Einträge zum Auffinden beschriebener Elemente
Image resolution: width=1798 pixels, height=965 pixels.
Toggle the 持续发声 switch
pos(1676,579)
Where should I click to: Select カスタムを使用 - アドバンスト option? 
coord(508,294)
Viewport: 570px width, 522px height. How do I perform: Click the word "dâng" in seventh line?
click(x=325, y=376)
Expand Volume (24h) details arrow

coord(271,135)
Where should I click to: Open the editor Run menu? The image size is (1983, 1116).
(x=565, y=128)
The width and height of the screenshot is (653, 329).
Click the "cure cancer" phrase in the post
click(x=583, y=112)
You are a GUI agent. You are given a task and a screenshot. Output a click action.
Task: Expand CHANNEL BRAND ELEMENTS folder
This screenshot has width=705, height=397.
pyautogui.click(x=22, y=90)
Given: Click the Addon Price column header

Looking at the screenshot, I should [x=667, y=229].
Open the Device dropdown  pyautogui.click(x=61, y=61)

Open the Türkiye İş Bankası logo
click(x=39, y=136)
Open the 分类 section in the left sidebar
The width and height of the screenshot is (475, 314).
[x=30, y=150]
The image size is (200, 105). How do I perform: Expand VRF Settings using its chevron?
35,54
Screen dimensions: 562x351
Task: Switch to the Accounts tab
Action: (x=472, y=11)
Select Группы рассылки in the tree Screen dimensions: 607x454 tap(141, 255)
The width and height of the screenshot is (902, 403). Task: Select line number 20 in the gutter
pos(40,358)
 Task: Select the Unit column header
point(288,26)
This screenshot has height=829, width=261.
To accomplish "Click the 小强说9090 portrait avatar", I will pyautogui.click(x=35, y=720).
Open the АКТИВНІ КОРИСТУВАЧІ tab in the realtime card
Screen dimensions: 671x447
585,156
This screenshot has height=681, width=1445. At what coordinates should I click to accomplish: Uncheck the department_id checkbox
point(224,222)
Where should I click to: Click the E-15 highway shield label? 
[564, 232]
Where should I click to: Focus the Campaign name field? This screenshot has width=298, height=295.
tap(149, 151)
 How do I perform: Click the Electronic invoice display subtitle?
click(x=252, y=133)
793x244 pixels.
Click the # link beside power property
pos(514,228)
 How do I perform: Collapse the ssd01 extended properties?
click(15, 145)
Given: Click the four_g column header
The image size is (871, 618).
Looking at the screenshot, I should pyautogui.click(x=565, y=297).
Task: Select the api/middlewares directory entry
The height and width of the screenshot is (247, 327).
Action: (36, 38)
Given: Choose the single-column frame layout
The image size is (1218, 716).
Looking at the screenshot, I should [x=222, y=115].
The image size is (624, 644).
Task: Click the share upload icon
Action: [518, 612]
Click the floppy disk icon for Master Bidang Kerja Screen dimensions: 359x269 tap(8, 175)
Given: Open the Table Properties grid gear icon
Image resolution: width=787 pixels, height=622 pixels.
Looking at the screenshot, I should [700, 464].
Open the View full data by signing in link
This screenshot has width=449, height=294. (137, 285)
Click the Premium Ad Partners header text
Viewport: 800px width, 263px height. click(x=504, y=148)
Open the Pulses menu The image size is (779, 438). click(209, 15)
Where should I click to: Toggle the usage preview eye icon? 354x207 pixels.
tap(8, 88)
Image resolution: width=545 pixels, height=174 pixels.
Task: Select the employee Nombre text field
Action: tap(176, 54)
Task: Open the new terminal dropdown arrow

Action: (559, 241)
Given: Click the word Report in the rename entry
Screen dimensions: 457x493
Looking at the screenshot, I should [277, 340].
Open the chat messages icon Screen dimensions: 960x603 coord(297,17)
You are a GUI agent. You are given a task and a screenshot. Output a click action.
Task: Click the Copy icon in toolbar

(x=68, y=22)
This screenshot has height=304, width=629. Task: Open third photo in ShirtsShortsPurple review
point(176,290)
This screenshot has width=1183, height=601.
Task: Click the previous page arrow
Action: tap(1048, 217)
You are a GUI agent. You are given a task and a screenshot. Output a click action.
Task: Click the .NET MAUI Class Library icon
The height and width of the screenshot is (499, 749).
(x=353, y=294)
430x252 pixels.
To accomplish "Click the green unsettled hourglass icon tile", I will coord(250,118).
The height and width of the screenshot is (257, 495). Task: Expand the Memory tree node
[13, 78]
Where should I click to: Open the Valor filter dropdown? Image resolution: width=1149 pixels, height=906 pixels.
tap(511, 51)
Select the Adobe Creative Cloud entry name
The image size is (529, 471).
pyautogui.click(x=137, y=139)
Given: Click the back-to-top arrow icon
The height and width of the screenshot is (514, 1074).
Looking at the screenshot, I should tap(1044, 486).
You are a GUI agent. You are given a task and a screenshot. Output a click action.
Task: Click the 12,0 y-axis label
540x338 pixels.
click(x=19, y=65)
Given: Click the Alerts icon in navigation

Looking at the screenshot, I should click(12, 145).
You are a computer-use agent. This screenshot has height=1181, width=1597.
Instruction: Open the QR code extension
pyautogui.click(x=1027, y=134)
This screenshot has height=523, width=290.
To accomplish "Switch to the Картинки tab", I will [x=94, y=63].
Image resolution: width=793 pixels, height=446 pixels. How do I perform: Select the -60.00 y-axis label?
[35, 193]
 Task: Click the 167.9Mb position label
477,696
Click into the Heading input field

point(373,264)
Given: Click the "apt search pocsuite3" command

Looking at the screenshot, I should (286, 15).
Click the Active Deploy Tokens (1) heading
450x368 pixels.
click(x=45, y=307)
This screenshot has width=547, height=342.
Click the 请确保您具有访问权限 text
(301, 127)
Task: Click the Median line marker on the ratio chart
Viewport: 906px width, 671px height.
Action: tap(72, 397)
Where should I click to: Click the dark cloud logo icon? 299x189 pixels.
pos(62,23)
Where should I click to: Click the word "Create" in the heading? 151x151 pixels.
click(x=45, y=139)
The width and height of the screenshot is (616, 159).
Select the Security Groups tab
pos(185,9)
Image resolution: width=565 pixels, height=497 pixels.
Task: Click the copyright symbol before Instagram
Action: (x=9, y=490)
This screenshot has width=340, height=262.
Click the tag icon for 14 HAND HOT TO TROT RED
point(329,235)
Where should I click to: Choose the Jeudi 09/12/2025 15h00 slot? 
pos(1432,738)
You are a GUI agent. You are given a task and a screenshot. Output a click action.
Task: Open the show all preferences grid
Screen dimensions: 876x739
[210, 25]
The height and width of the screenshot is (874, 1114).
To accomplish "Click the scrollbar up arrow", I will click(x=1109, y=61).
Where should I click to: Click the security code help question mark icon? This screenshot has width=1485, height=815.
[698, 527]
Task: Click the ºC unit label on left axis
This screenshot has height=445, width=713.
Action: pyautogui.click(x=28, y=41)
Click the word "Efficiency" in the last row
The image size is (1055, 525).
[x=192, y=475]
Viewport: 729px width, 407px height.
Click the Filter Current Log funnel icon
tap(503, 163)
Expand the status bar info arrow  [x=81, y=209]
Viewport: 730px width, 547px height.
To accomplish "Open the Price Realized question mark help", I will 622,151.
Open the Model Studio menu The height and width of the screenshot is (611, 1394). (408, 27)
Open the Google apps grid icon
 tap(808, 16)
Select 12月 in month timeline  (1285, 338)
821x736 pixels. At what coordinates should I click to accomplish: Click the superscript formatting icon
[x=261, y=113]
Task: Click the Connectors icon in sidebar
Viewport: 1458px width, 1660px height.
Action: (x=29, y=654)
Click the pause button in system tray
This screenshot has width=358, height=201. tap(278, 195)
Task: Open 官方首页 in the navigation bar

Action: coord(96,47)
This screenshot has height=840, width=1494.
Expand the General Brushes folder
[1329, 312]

> AUFGABE: Zähle, in wie vielen Zeilen der Einträge oben die Zeichenfolge „menu“ vorkommt. Gib nur die Zahl an.

> ERGEBNIS: 3